These formulas are for a tube or cylinder where wall thickness is more than 1/20 of diameter. For a thick wall tube, scroll to the bottom of this page.

Axial direction is one that goes along the tube longitudinally.

The stress in axial direction at a point in the tube or cylinder wall can be expressed as:

σ_a = (p_i r_i² - p_o r_o² )/(r_o² - r_i²)

where

σ_a = stress in axial direction (MPa, psi)
p_i = internal pressure in the tube or cylinder (MPa, psi)
p_o = external pressure in the tube or cylinder (MPa, psi)
r_i = internal radius of tube or cylinder (mm, in)
r_o = external radius of tube or cylinder (mm, in)

The stress in circumferential direction - hoop stress - at a point in the tube or cylinder wall can be expressed as:

σ_c = [(p_i r_i² - p_o r_o²) / (r_o² - r_i²)] - [r_i² r_o² (p_o - p_i) / (r² (r_o² - r_i²))]

where

σ_c = stress in circumferential direction (MPa, psi)
r = radius to point in tube or cylinder wall (mm, in) (r_i < r < r_o)

maximum stress when r = r_i (inside pipe or cylinder)

Radial direction is one going through the wall thickness, such as from outside surface to the inside surface.

The stress in radial direction at a point in the tube or cylinder wall can be expressed as:

σ_r = [(p_i r_i² - p_o r_o²) / (r_o² - r_i²)] + [r_i² r_o² (p_o - p_i) / (r² (r_o² - r_i²))]

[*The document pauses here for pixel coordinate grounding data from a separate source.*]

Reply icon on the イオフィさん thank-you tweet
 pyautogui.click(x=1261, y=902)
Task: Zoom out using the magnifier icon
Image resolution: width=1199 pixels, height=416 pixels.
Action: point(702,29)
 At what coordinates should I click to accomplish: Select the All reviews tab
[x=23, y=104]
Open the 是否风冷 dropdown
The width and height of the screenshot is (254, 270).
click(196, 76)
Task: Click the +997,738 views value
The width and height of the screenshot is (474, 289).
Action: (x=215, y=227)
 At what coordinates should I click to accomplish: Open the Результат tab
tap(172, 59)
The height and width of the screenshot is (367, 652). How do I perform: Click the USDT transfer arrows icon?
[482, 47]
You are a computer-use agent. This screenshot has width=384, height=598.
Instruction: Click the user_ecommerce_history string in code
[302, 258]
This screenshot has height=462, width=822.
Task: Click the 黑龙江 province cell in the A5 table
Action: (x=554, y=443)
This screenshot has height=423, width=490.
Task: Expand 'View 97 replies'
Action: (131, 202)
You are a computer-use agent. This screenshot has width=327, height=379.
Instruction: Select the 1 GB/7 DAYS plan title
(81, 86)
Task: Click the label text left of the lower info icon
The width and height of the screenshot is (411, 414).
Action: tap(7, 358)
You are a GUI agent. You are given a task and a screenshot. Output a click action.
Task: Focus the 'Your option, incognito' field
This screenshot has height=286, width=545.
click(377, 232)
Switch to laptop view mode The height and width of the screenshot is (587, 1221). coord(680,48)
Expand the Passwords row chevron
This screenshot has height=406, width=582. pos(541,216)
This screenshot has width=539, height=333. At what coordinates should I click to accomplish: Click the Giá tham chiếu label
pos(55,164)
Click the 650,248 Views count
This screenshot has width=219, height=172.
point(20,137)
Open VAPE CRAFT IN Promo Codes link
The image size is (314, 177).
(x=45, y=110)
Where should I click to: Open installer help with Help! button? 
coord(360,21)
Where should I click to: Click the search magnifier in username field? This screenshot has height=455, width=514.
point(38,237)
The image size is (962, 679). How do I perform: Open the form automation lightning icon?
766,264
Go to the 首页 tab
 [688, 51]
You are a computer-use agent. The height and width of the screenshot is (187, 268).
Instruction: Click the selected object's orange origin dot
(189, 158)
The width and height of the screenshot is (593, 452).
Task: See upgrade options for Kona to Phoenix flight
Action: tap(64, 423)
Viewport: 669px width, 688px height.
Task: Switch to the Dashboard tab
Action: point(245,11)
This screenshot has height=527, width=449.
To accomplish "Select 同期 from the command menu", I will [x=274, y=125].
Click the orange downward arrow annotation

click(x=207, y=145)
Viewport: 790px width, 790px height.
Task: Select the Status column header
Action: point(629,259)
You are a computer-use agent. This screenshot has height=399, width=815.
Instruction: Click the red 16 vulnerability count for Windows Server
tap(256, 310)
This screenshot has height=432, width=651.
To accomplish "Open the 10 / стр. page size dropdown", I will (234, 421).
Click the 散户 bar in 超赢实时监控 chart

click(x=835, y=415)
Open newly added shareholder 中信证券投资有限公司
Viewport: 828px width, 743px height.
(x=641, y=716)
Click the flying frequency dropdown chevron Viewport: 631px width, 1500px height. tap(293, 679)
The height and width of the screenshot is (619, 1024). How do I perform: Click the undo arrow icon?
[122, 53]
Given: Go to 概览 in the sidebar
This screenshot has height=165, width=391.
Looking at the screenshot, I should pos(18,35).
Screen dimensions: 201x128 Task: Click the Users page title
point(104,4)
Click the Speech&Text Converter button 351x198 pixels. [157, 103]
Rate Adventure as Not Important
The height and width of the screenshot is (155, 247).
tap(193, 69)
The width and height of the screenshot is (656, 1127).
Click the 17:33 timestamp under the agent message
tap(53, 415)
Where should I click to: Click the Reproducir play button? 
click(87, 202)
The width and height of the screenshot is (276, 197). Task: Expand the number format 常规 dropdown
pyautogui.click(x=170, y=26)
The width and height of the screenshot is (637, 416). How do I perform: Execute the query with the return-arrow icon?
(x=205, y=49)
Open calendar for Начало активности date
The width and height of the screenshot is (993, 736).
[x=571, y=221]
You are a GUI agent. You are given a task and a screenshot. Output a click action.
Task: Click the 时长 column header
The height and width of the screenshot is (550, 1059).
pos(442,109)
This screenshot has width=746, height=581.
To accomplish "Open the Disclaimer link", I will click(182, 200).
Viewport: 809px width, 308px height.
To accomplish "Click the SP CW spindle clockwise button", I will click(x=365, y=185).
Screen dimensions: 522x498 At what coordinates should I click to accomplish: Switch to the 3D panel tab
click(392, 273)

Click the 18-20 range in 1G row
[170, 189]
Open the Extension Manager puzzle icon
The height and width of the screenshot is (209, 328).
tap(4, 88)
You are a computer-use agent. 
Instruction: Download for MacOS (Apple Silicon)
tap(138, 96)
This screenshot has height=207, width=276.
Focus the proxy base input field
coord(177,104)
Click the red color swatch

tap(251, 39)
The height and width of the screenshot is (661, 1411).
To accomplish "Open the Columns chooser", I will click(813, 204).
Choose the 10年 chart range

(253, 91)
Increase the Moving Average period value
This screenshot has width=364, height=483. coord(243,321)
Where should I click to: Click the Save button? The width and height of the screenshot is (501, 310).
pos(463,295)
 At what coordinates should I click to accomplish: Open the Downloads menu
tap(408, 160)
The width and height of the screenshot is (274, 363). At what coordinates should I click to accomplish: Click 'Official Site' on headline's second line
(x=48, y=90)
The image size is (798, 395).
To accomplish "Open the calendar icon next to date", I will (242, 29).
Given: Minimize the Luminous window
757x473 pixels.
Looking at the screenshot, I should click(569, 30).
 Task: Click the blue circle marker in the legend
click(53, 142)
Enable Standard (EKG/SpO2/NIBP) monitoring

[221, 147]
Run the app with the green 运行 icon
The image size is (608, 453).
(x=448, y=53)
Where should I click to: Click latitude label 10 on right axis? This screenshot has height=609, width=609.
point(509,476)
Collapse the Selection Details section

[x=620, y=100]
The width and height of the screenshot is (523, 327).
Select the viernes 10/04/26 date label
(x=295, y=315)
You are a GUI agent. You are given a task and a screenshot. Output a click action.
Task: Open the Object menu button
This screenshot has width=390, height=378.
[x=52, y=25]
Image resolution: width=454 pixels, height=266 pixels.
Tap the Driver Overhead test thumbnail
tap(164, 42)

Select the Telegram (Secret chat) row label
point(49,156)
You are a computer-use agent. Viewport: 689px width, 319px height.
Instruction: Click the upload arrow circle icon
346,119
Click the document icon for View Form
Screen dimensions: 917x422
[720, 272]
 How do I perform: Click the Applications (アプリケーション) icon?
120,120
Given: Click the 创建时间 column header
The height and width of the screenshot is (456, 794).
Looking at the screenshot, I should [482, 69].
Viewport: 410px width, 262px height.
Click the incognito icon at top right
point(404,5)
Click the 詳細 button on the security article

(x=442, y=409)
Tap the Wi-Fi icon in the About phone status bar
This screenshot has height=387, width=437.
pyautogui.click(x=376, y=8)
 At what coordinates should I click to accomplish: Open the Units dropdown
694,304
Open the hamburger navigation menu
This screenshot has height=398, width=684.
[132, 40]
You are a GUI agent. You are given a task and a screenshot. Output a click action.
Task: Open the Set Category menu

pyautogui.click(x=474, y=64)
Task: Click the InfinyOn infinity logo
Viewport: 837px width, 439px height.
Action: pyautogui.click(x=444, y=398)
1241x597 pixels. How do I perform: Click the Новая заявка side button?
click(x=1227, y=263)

maximum stress when r = ro (outside pipe or cylinder)

Combined stress in a single point in the cylinder wall cannot be described by a single vector using vector addition. Instead stress tensors (matrixes) describing the linear connection between two physical vectors quantities can be used.

Reference: Link

When a thin-walled tube or cylinder is subjected to internal pressure a hoop and longitudinal stress are produced in the wall.

For the thin walled equations below the wall thickness is less than 1/20 of tube or cylinder diameter.

The hoop stress is acting circumferential and perpendicular to the axis and the radius of the cylinder wall. The hoop stress can be calculated as

σ_h = p d / (2 t)

where

σ_h = hoop stress (MPa, psi)
p = internal pressure in the tube or cylinder (MPa, psi)
d = internal diameter of tube or cylinder (mm, in)
t = tube or cylinder wall thickness (mm, in)